DemonWare ransomware gang attempts to recruit disgruntled employees in insider threat scheme

According to a report by Abnormal Security, on August 12, 2021, their team identified and blocked a number of emails sent to customers soliciting them to become accomplices in an insider threat scheme. The goal was for them to infect their companies’ networks with ransomware. These emails allege to come from someone with ties to the DemonWare ransomware group.

DemonWare—also known as Black Kingdom and DEMON—has been around for a few years. Earlier this year, the ransomware was in the news when an actor tried to use it to exploit the significant Microsoft Exchange Vulnerability that was announced in March (CVE-2021-27065).

Here are the reactions of cybersecurity experts who weighed in on this rudimentary but nonetheless concerning tactic.

Tim Erlin, VP of strategy at Tripwire:

“There’s always been a blurry line between cyberattacks and social engineering, and this is an example of how the two are intertwined. As people become better at recognizing and avoiding phishing, it should be no surprise to see attackers adopt new tactics to accomplish their goals.

The idea of a disgruntled insider as a cybersecurity threat isn’t new. As long as organizations require employees, there will always be some insider risk. The promise of getting a share of the ransom might seem attractive, but there’s almost zero guarantee that this kind of complicity will actually be rewarded, and it’s highly likely that someone taking this attacker up on their offer would get caught.”

Roger Grimes, data-driven defense evangelist at KnowBe4:

“This is not the first instance I have heard about employees, disgruntled or not, being paid to place ransomware into their companies. The most famous one was the $1M promised to a Tesla employee. A Russian ransomware spreader was arrested in that case. The big question to ask is, how prevalent is it? Is it just a few here and there or is it more widespread than believed? I do not know the answer, but there has to be some takers. That is why it is always important that ransomware victims try their best to track down how the ransomware got into their environment. It is an important step. If you do not figure out how hackers, malware and ransomware are getting in, you are not going to stop them or their repeated attempts. Fortunately, we know the most common root cause, and it is not disgruntled employees. It is social engineering employees into running trojan horse programs or into providing their login credentials, followed by unpatched software. These two root causes account for likely 90% percent of all hacker and malware exploitations. You can defeat most social engineering that gets by your technical defenses by using security awareness training and MFA. You can worry about disgruntled employees, but while you are doing that, your loyal employee is getting socially engineered. That is your real problem.”

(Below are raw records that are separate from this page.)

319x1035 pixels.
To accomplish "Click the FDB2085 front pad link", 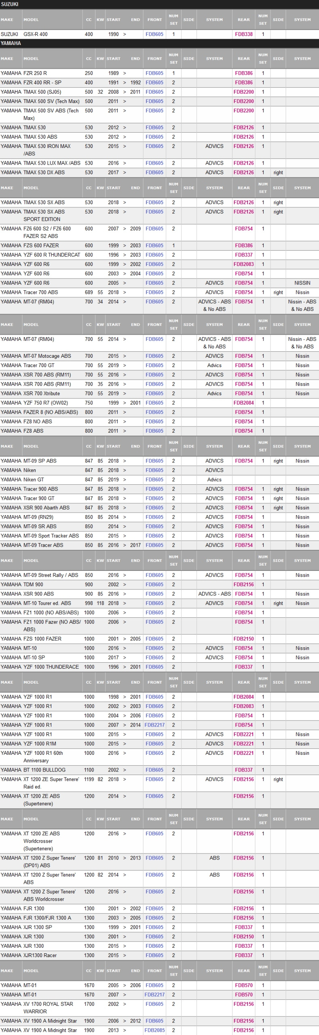I will pos(154,1030).
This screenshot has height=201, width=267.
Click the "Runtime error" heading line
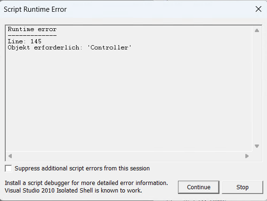[32, 29]
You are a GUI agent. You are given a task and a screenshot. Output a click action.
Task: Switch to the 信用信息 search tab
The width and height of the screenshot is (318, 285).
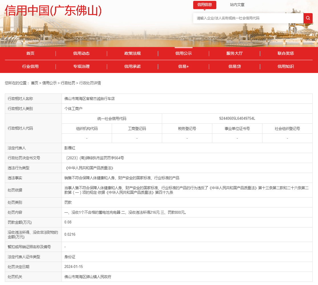(204, 5)
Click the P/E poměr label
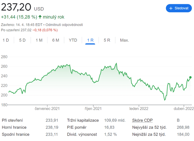The image size is (194, 141). 77,127
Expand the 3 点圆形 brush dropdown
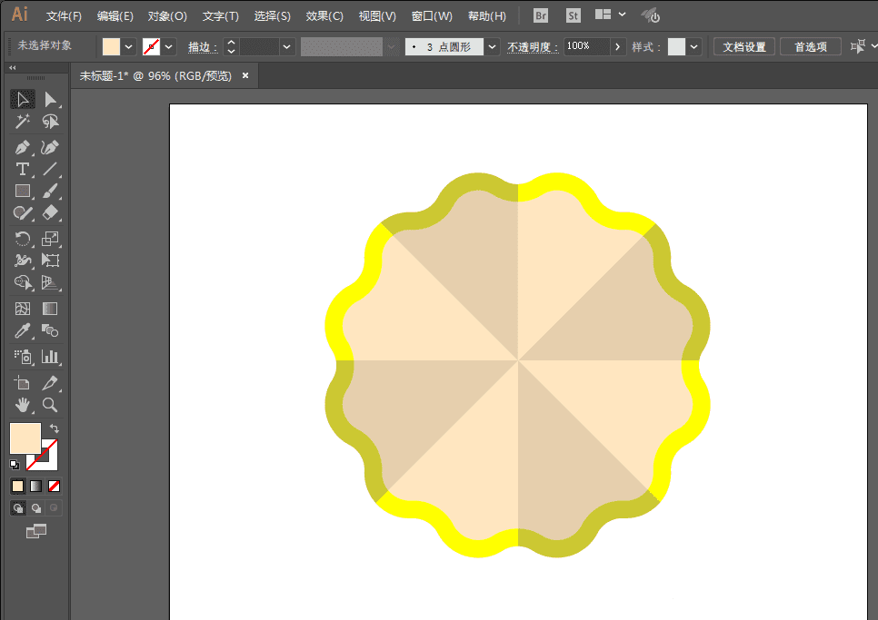This screenshot has width=878, height=620. tap(492, 46)
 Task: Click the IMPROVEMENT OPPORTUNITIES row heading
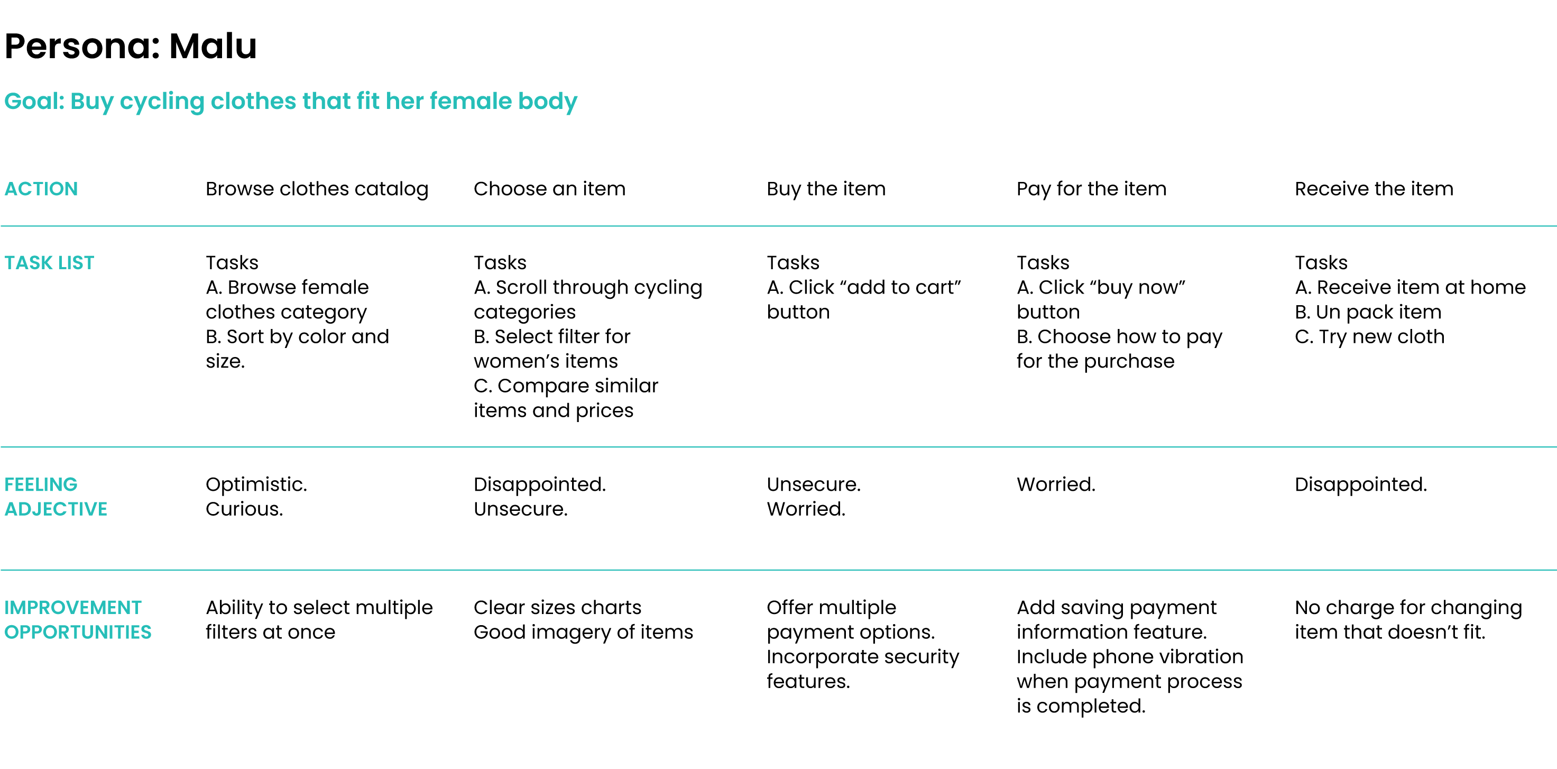point(77,619)
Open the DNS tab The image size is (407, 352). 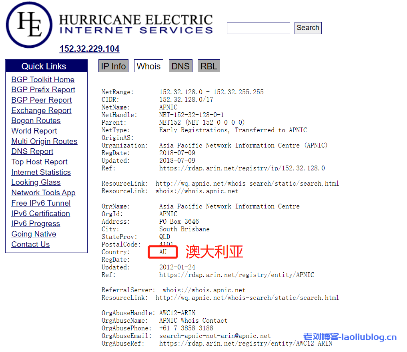point(180,66)
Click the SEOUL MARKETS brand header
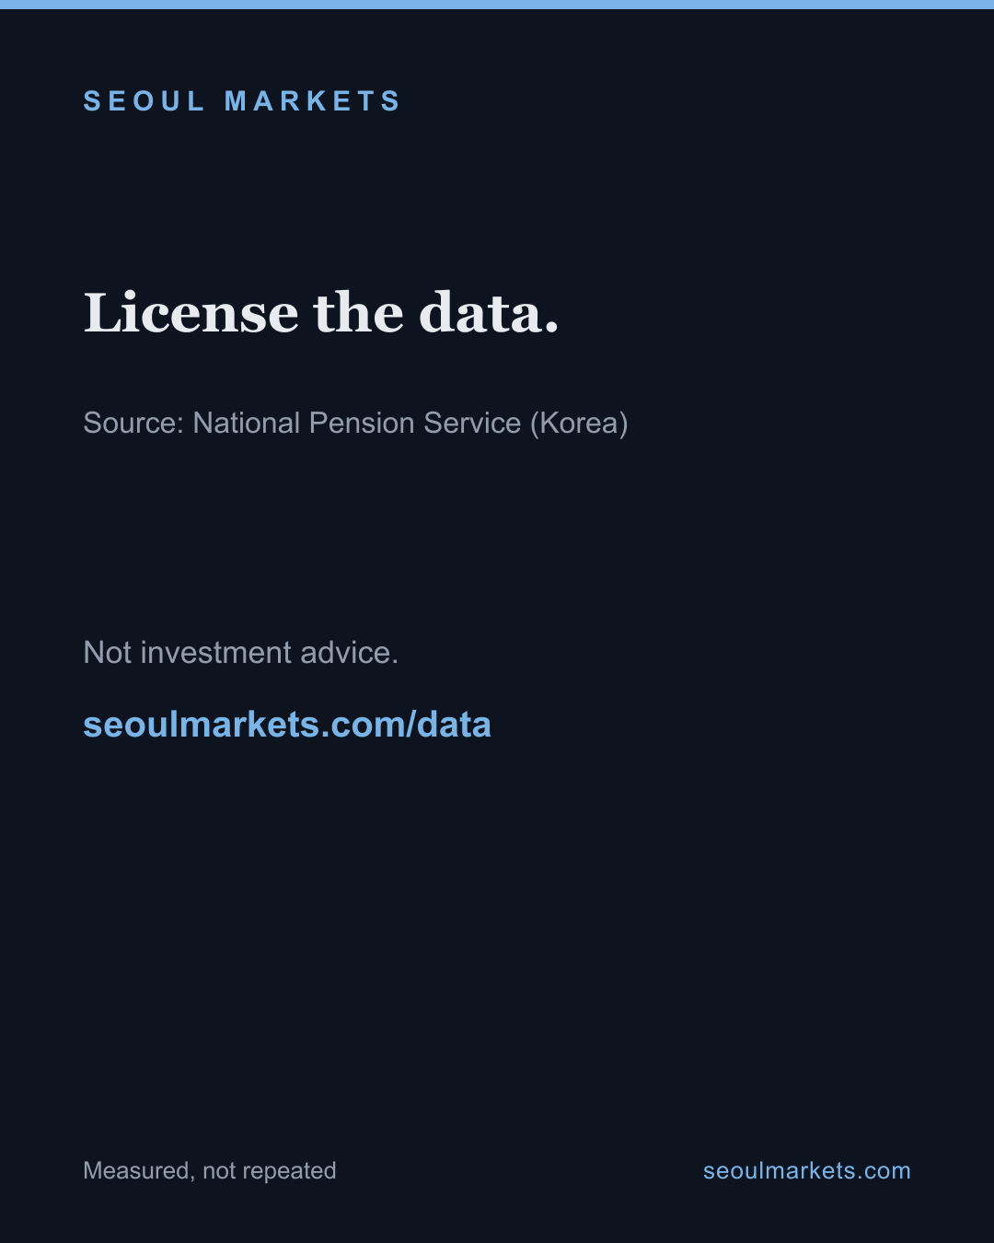This screenshot has height=1243, width=994. (x=242, y=100)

Niamh Muldoon, Global Data Protection Officer at OneLogin:

“In this case, the attacker attempted to recruit an insider to infiltrate the organisation. However, prior to this, the threat actor utilised Linkedin to collect target email addresses and leverage social engineering techniques to compromise accounts. This is a prevalent tactic in today’s digital transformation age, requiring individuals to be vigilant about protecting their digital identity and information assets.

Personal assessments of high value and/or high profile individuals need to focus on keeping their clients security aware, implement clear processes on how to deal and report phishing and implement technical controls to reduce associated risks materializing.

It is important that organisations and individuals know what they have, know where it is, know what it’s worth and determine how to protect it. Think of it from a security perspective first. By this we mean protecting unauthorised access to accounts and your data. Next, think of it from a privacy perspective: what data do we want to share and for what purpose.

To continue to protect digital identity online and reduce risk of account compromise, some key industry best practice actions are:

Key Personnel Actions:

  • Run an audit of the total number of devices and systems managed.
  • Securely dispose of unused and/or old devices.
  • Ensure two-factor authentication is applied on all apps, tools and logins.
  • Set strong/unique passwords, keep them safe and private.
  • Restrict access to others on a need-to-know basis.
  • Disable Bluetooth and GPS whenever possible.
  • Apply the highest privacy settings available.
  • Apply all updates and patches as they become available.
  • Actively manage online presence and social media.
  • Enable monitoring and alerting for all social media and online accounts.
  • Require all account changes be subject to authorization via strong two-factor authentication.
  • Set contact preference for your monitoring and alerting.”